I’ve barely scratched the surface. I’ve left out his rumored link to Al Capone and the slot machines at the Basin Park Hotel, and his friendships with characters ranging from Jim Bakker to Bill Clinton. And, of course, he played the drums.
During his teenage years, my father worked at the Basin Park Hotel as a bellhop. The Eureka Springs’ landmark was then owned by prominent banker and attorney Claude Fuller.

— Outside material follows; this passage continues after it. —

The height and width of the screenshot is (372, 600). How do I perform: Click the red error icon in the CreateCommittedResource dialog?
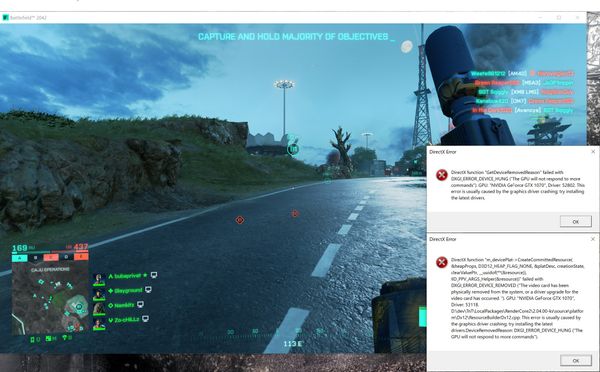click(442, 263)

My father had many stories about the hotel and the various characters who would hang around, including some about Mr. Fuller.
He told the story of mopping the hotel lobby before school one morning while Claude Fuller sat in a chair reading the newspaper. My father mopped around the chair and waited for Mr. Fuller to lift his feet so he could mop under them, as was their custom. When Claude didn’t lift his feet, my father dropped the mop and said, “If you won’t lift your feet, you can mop the floor yourself. I have to go to school,” and stormed out of the hotel. He said Claude looked up at him with wide eyes, but didn’t say a word. My father returned to work later and neither ever mentioned the incident.
Mr. Fuller must have liked my father, though, because he hired him to be his driver on certain occasions. For instance, my father chauffeured him to the 1960 Arkansas Democratic Convention in Little Rock. I take it for granted that Claude Fuller made an impression on my father. When my dad talked about Mr. Fuller, he could recall their conversations in detail.
I think about that long drive to Little Rock with just the two of them in the car and try to see it through my father’s eyes. He was a teenager at the time, so I can just imagine what it would be like for a kid to spend time with not only the boss, but a former Mayor and Congressman who many considered to be the richest and most powerful man in town.
I sometimes contribute photographs and information to the genealogy website www.findagrave.com. Claude Fuller is the only person that it rates as “famous” in the list of 3,292 internments in the Eureka Springs IOOF Cemetery.